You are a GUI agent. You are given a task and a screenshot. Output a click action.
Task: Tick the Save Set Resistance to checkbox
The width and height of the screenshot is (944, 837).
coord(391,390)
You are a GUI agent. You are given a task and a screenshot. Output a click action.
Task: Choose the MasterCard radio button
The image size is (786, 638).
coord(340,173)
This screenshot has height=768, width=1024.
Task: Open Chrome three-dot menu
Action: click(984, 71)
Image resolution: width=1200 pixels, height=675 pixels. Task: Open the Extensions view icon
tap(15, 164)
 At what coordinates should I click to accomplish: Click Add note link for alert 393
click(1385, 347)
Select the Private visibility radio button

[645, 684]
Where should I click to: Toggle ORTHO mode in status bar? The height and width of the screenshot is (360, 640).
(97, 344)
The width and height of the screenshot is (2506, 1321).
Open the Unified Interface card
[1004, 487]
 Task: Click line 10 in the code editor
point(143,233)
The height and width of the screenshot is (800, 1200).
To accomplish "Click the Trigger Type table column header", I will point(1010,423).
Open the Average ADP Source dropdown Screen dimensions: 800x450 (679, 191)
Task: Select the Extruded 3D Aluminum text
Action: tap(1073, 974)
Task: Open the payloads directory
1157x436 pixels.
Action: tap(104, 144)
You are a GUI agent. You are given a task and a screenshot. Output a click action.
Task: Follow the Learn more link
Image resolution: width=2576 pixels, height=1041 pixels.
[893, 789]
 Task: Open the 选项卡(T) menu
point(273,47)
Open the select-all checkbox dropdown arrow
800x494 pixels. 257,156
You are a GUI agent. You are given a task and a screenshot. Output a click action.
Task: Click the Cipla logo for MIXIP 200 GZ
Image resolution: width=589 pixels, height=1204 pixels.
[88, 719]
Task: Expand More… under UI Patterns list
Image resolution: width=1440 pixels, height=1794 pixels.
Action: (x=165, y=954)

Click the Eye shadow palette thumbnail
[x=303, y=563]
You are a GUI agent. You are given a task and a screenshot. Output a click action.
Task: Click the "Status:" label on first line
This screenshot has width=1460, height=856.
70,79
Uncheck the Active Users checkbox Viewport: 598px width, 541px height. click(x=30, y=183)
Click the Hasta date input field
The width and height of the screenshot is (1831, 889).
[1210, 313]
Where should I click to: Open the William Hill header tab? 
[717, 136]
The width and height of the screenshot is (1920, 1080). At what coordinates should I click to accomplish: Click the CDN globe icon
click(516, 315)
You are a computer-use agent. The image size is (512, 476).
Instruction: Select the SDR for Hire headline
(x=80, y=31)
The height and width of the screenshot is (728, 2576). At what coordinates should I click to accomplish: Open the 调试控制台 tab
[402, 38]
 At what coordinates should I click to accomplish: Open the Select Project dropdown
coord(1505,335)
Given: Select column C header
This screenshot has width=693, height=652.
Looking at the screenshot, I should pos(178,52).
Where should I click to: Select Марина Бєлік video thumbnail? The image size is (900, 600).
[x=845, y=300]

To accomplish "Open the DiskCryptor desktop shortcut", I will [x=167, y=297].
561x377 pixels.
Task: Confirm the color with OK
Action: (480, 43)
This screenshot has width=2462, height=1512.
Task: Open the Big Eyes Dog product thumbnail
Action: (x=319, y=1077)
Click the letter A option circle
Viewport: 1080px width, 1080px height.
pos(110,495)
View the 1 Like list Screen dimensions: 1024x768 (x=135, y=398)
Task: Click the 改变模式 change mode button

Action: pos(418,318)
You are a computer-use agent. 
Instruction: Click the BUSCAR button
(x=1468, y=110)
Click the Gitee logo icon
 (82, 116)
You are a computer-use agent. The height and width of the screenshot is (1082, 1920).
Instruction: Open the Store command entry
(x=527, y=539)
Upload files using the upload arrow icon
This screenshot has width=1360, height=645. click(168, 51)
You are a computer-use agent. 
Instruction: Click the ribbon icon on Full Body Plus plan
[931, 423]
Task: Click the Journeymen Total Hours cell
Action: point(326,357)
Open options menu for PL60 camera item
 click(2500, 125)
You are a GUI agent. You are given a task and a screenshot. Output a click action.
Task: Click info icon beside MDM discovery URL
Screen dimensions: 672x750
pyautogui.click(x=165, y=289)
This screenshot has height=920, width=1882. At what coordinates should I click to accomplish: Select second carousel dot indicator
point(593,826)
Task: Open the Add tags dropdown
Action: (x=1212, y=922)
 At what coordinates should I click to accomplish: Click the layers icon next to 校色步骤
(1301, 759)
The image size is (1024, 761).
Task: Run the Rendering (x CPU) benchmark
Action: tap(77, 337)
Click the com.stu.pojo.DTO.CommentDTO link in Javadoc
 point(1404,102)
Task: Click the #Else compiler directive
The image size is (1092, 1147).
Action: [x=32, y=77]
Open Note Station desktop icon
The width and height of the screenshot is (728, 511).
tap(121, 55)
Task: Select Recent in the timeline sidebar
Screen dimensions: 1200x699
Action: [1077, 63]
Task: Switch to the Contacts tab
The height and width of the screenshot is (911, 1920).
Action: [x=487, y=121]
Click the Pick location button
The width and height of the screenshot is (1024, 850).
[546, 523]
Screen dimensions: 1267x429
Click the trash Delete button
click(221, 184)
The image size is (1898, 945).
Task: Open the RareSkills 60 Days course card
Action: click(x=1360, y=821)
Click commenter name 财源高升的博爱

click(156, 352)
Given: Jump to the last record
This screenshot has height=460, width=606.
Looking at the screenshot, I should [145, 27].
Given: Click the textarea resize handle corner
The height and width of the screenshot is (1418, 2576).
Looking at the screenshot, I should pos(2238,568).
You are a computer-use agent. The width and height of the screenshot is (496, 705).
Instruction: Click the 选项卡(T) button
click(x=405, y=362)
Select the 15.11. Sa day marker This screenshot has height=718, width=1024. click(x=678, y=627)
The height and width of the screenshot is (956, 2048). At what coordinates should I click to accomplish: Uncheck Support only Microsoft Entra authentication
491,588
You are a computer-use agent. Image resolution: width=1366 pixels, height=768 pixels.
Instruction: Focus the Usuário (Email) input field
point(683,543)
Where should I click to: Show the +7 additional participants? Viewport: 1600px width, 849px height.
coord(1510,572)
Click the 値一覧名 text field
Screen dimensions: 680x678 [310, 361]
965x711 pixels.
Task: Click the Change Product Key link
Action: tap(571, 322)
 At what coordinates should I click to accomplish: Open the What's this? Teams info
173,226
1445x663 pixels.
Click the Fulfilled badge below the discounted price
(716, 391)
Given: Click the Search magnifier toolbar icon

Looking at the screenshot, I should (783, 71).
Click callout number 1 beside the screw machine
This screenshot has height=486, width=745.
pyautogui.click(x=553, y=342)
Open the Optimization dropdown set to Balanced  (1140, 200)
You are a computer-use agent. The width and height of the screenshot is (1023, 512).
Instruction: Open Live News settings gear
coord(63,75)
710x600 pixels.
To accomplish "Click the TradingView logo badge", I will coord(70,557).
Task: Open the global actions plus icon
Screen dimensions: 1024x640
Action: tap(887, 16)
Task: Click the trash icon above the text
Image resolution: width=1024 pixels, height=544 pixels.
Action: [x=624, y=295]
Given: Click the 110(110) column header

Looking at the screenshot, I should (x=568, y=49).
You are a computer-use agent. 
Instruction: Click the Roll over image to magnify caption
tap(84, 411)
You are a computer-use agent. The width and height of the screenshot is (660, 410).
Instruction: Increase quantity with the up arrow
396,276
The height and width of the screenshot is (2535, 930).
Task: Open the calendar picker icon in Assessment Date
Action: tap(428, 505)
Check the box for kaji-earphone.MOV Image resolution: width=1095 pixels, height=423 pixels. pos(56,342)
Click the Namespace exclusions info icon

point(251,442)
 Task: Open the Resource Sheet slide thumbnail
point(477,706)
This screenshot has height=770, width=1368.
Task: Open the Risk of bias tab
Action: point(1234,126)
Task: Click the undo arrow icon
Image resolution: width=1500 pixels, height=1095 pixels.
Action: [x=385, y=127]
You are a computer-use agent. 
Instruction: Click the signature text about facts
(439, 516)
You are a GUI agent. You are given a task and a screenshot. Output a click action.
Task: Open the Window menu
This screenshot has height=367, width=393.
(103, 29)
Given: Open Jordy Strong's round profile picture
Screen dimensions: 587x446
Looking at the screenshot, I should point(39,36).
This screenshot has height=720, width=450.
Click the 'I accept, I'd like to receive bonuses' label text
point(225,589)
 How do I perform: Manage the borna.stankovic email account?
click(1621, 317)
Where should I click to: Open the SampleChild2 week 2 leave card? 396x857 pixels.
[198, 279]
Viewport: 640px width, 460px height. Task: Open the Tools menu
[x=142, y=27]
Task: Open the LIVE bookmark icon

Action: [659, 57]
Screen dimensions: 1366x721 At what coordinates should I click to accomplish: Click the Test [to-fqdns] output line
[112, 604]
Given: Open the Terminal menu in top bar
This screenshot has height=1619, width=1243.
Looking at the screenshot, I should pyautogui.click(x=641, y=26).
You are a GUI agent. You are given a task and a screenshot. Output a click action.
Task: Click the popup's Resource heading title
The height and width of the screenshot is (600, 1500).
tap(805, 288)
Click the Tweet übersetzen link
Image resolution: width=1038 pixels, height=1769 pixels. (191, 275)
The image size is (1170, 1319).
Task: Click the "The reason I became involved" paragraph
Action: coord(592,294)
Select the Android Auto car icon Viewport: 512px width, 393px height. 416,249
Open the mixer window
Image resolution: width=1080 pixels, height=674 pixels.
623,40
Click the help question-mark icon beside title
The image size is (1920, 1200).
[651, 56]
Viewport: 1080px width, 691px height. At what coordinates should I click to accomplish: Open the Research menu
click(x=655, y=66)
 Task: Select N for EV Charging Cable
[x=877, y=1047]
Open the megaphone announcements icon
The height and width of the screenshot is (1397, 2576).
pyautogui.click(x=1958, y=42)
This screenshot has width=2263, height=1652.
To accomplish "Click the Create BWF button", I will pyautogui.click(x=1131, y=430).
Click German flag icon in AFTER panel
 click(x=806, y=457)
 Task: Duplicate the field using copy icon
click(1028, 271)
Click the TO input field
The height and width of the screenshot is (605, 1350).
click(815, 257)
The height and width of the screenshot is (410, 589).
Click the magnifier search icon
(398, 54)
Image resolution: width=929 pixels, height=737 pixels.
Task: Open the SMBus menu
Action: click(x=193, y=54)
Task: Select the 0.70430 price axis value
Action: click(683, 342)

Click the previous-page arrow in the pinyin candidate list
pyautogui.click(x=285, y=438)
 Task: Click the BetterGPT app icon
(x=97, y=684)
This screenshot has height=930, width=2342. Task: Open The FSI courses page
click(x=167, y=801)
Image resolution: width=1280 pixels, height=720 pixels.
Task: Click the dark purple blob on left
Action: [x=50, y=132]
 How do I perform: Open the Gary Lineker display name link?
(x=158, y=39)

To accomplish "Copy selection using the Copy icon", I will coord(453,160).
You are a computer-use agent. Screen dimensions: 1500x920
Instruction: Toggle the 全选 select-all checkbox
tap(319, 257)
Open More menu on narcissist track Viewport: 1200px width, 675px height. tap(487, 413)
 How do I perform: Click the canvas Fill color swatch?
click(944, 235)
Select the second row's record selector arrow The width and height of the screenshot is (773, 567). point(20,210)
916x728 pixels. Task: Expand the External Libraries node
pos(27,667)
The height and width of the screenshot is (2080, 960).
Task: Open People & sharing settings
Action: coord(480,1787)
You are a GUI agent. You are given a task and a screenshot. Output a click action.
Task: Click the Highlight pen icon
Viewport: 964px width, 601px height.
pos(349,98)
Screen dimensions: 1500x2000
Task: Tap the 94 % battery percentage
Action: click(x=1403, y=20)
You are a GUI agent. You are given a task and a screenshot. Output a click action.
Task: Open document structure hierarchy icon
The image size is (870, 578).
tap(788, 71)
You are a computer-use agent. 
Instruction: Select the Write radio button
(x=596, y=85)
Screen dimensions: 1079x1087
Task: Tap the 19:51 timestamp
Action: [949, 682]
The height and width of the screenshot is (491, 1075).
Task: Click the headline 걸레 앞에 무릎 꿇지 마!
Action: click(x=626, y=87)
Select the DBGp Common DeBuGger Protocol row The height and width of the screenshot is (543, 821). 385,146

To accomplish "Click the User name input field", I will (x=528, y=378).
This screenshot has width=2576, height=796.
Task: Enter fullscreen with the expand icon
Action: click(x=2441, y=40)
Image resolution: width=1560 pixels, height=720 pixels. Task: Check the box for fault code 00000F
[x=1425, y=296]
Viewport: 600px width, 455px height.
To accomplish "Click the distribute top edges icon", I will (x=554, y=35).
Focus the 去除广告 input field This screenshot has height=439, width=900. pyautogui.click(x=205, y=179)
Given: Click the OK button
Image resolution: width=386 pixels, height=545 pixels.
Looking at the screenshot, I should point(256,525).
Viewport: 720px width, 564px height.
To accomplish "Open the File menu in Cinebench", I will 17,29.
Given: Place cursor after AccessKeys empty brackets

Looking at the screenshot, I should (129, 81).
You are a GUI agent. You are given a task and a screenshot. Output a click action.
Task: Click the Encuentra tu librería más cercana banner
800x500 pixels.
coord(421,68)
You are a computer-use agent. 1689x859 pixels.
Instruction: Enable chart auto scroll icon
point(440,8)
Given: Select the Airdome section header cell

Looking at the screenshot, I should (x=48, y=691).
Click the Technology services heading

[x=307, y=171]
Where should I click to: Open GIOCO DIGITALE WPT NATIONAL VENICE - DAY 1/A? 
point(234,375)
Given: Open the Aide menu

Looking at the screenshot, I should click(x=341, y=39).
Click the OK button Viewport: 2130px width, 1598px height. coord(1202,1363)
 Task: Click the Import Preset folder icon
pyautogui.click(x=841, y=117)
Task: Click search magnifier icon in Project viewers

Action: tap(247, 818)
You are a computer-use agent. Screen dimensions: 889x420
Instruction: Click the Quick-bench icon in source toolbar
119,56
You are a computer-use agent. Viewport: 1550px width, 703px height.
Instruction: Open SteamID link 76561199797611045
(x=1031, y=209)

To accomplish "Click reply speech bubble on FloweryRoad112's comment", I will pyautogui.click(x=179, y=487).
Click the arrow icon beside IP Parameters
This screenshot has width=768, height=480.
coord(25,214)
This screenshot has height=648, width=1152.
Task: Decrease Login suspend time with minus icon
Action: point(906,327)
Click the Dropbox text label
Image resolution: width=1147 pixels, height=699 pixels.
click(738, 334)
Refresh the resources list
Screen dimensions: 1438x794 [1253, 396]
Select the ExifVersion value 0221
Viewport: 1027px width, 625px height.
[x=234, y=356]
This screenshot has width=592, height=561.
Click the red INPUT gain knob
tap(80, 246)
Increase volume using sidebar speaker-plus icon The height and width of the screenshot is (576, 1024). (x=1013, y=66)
· · · · · · ·
**Exercise:**
Write out everything from the line containing "You are a computer-use agent. Viewport: 1550px" down to the end of the entries again, substituting "Reload" for "Refresh" and leaving all else unchanged.

**Reply:**
You are a computer-use agent. Viewport: 1550px width, 703px height.
Instruction: Open SteamID link 76561199797611045
(x=1031, y=209)

To accomplish "Click reply speech bubble on FloweryRoad112's comment", I will pyautogui.click(x=179, y=487).
Click the arrow icon beside IP Parameters
This screenshot has width=768, height=480.
coord(25,214)
This screenshot has height=648, width=1152.
Task: Decrease Login suspend time with minus icon
Action: point(906,327)
Click the Dropbox text label
Image resolution: width=1147 pixels, height=699 pixels.
click(738, 334)
Reload the resources list
Screen dimensions: 1438x794 [1253, 396]
Select the ExifVersion value 0221
Viewport: 1027px width, 625px height.
[x=234, y=356]
This screenshot has width=592, height=561.
Click the red INPUT gain knob
tap(80, 246)
Increase volume using sidebar speaker-plus icon The height and width of the screenshot is (576, 1024). (x=1013, y=66)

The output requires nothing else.